One of the biggest challenges facing many Southeast Asian congregations in the Christian Reformed Church in North America is finding a way to maintain traditional values while making the transition from a first-generation church into one is relevant for youth.

That was one of conclusions that a group of 14 Asian CRC pastors and others reached earlier this month at a conference held at Long Scraggy Ranch in Buffalo Creek outside of Denver, Colo.

The conference participants are members of the SEAPI (South East Asian and Pacific Island) and included Filipinos, Vietnamese, Cambodians, Laotians, Hmong, and Chinese. The CRC's Korean churches are not part of this group since they already have their own structures.

SEAPI was formed in 2007 to aid Asian church leaders to develop a sustaining network of support for its pastors, sharing of best ministry practices, and to build better relationships with the CRC agencies and programs.  Within the CRC there are 45 SEAPI congregations with 30 churches actively involved in SEAPI.

"They are predominantly first-generation immigrant congregations which serve their ethnic group and are scattered all across North America," says a news release from Christian Reformed World Missions.

"Consequently, they are somewhat isolated geographically from other Asian groups and isolated culturally from the main CRC churches. Their pastors feel a sense of isolation and need a sustaining peer group to mentor, encourage, and council them in pastoral and church issues.  They are deeply dedicated to their churches, the gospel, and the CRC." 
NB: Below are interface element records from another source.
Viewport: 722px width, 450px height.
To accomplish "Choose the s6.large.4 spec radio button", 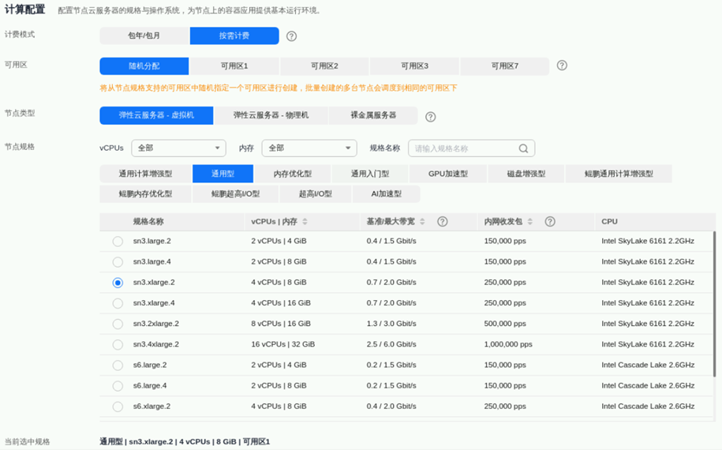I will coord(118,385).
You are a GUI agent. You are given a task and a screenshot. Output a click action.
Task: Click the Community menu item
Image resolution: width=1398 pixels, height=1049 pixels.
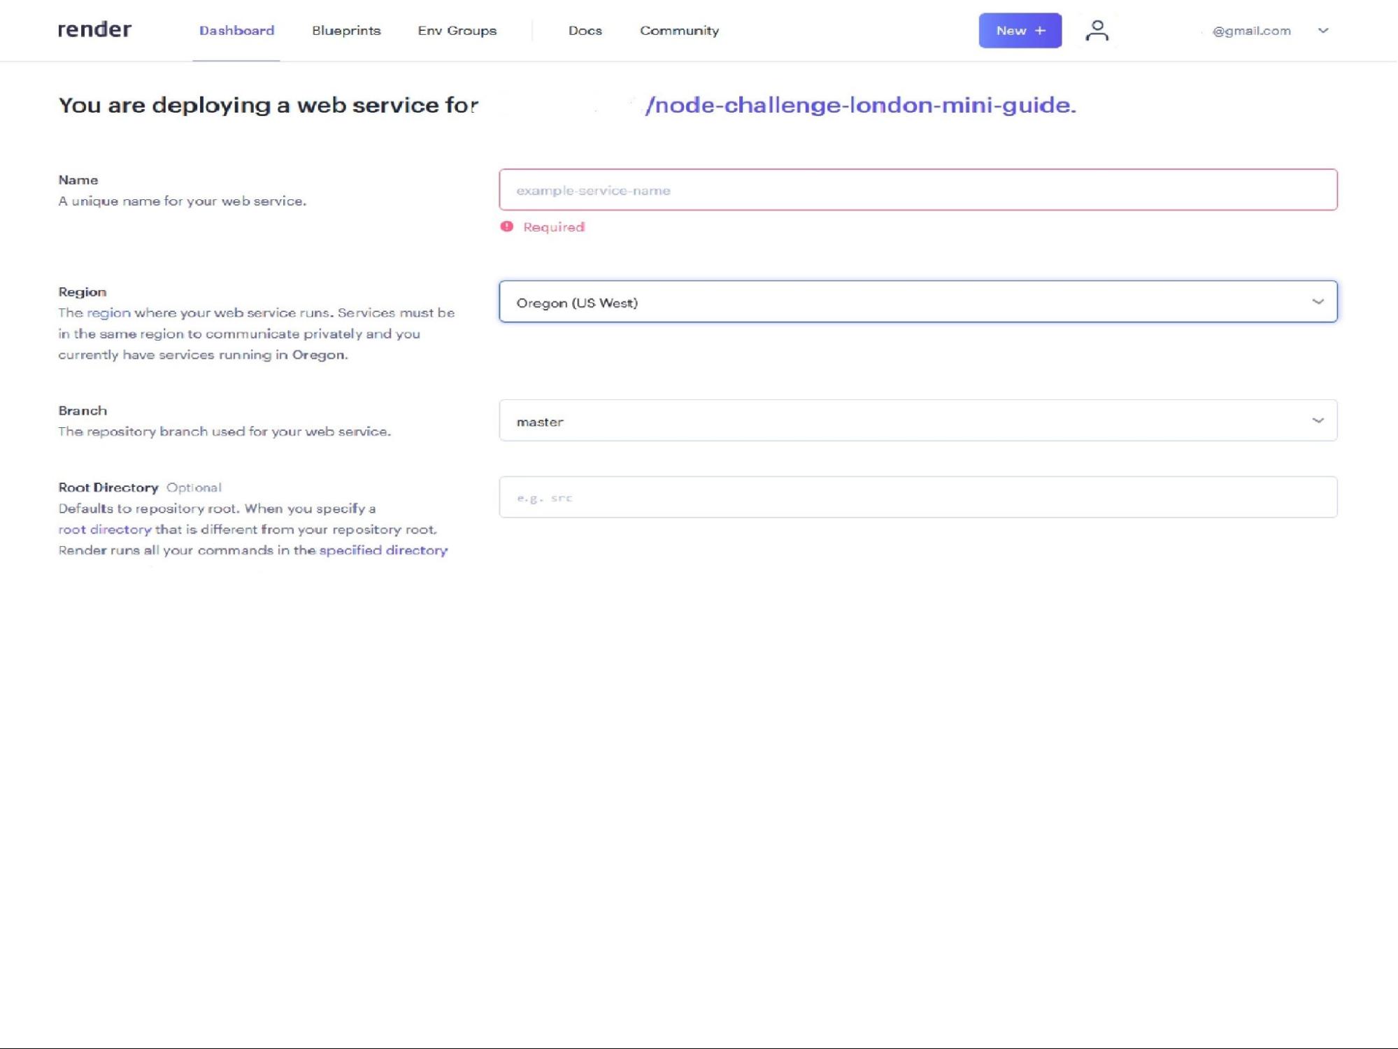point(678,30)
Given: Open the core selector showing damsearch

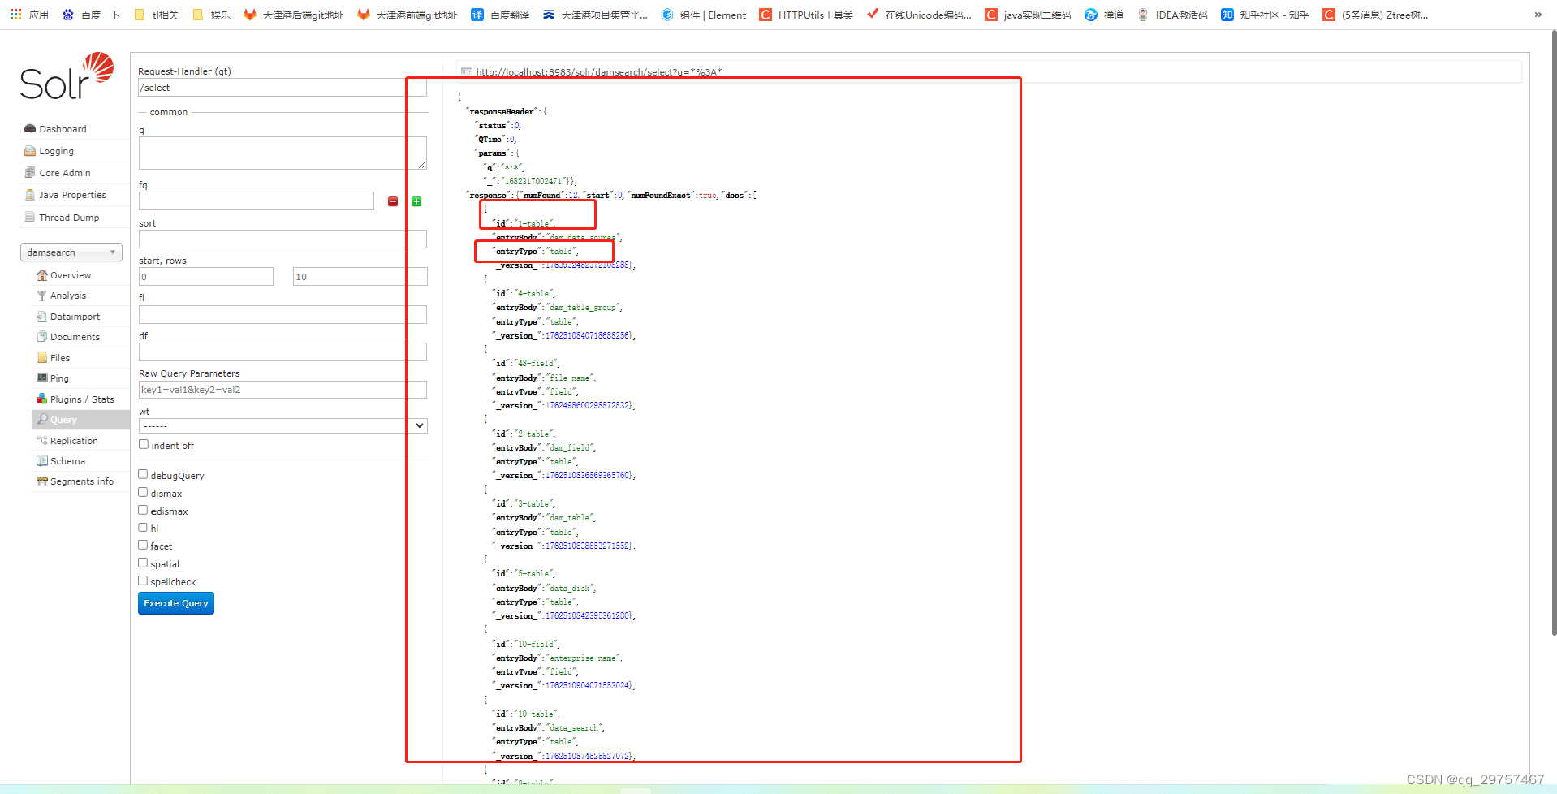Looking at the screenshot, I should point(71,252).
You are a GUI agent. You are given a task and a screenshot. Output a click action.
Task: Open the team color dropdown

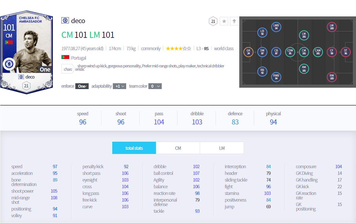(x=155, y=86)
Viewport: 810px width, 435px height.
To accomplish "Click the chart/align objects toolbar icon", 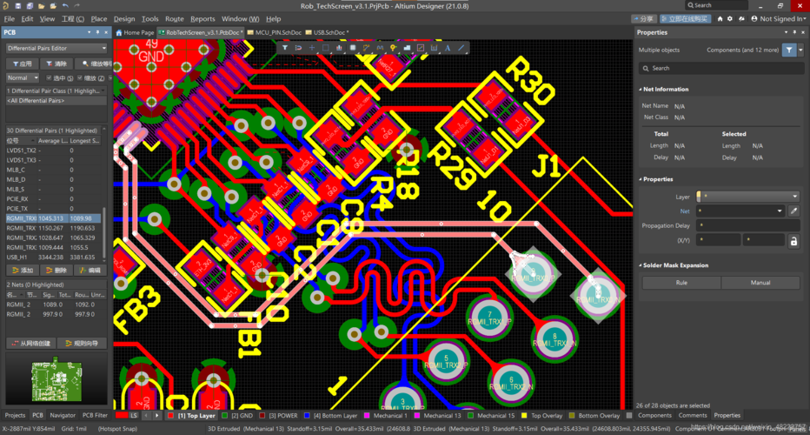I will click(339, 48).
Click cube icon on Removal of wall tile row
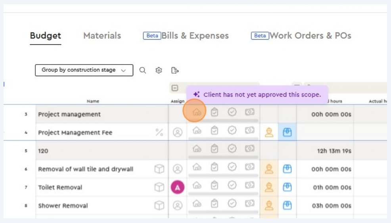The width and height of the screenshot is (391, 223). pyautogui.click(x=159, y=169)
The group met for three days to discuss common personal and ministry concerns and prepare a short list of core needs and issues along with possible solutions. These included:

  • The major concern identified in their discussions was transitioning from a first generation immigrant church that still speaks the native language and lives by the cultural values of their homeland to an Asian-American church of their children that speaks English and has taken on some of the values of their adopted homeland. 
  • Working together and with the CRC agencies, they want to grow their congregations, numerically, spiritually, and ethnically. They have begun to prepare for the future by identifying youth leaders to train as youth pastors who have been invited to the SEAPI meetings. Each church has been asked to identify a possible candidate for this role and is committed to bridging the gap between the generations.
  • Another matter is their desire to connect with the mainstream of CRC life. They need the support and partnership of the denomination to move forward in partnering with denominational and classical issues.

"The SEAPI pastors are committed to their purpose and have the potential to develop ethnically diverse congregations and contribute strongly to the CRC family of churches," says the news release.

"EAPI is still an interim and unofficial entity within the CRC attempting to have a unified voice for culturally relevant and well-planned ministry support and partnerships."

The leadership team of Socheth Na, Kou Vang, Nam Kieu, Fatu Auan, and Fernando Rosario (interim coordinator) has shown a strong commitment to the task and willingness to learn and grow in their new roles within the denomination.